Both spaces are unlike a cemetery. A cemetery is solemn, but it’s a collective quietness. The peace of the dead is shared with the living. But to enter a catacomb requires moving beyond a threshold, descending underground. Unlike the Necropolis in Glasgow, one couldn’t imagine having a picnic among the bodies. But in the Parisian catacombs, the laughing skulls point to a different kind of peace. The macabre death has a cheery nihilism to it. Entering the catacombs, there is a sign that says “Arrête, c’est ici l’empire de la mort!” Stacked in grotesque piles, the bones say “we can’t be touched here.” In the disregard paid to the bodies of the paupers, there’s an authority claimed.

With the Roman catacombs, the tone is changed. The slaves may have slots next to their masters, but always in secondary places, off to the side. There are trinkets and items placed near them, and the spaces nearest to the Pope are the most valuable real estate, as if the divine selects for heaven based on geographical distance to piety. Death feels less strange in Rome, not an ultimate transformation, more a move to a new neighborhood.


At the same time, with the Parisian catacombs, the anonymity offers no space for an interplay between the living and the dead. The dead are unrecognizable, and we can only look at them as a future we cannot understand, that can’t be integrated into our experience. We can visit their realm, but hear only their silence. Absent ritual significance, it unsettles but does not provoke. The place of religion, as offered in the Roman catacombs, is to give a language to this experience. The dead are offered dignity, because we see in them a fundamental part of ourselves. The experience of visiting is less immediately visceral, because I at least lack the framework for understanding the role these individuals played. The meaning of a stone niche is specific to those who survived.

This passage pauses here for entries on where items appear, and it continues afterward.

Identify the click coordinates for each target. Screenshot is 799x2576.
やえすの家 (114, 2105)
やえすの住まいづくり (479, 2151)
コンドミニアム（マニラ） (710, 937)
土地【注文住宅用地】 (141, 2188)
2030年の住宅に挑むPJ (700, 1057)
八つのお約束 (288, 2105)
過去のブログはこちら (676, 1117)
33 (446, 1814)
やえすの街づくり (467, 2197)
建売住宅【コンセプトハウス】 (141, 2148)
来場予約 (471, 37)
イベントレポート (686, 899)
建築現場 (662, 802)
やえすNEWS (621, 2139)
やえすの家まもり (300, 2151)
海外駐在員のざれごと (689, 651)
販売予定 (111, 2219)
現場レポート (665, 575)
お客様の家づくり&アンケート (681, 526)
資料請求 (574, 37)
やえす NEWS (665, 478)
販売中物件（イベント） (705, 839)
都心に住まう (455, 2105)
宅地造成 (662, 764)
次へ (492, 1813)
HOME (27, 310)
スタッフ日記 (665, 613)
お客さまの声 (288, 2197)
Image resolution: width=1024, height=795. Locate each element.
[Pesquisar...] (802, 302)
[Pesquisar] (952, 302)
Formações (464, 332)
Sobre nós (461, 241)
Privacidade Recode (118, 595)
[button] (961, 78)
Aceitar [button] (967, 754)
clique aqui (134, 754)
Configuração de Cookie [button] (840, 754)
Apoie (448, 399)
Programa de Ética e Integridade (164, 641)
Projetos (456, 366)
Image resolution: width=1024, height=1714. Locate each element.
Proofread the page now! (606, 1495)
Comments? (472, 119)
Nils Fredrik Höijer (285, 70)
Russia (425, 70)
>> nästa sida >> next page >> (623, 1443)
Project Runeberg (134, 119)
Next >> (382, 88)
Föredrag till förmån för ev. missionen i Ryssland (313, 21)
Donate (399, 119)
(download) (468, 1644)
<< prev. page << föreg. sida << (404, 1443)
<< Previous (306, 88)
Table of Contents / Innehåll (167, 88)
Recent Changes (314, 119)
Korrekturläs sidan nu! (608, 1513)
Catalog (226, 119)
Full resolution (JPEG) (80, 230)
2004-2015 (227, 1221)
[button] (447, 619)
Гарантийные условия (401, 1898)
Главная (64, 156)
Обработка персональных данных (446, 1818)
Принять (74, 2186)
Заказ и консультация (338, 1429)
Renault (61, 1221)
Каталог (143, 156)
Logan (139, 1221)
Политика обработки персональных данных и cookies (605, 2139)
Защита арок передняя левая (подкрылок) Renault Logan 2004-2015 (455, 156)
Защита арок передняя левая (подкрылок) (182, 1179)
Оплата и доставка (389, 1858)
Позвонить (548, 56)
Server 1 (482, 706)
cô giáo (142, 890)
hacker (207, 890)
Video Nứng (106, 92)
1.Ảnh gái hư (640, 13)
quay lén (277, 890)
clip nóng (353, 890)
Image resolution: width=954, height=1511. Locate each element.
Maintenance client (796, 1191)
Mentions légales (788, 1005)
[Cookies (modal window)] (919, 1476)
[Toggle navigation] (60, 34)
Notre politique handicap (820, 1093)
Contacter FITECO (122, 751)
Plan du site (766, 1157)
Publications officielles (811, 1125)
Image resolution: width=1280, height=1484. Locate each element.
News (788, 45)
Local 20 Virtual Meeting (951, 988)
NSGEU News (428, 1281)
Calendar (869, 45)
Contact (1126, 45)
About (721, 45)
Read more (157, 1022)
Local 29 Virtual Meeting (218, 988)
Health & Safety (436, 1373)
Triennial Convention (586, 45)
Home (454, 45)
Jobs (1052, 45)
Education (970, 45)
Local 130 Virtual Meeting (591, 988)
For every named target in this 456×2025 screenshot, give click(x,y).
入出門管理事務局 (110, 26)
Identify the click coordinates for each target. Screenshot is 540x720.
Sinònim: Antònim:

The Popes and Christian symbolism hope to put meaning into life’s ultimate transformation.

Two ways of interacting with death, one reverent, the other macabre. Self-serious and ironic. A symbol of status, rubbing up next to Popes and a ramshackle resting place for the unremembered.


I dunno, at least those are my initial thoughts. I’m continually curious about what seem to me the two broad categories through which people read death. I’ve made it to India (!), where maybe I’ll find a totally different approach to this sort of thing. Who knows.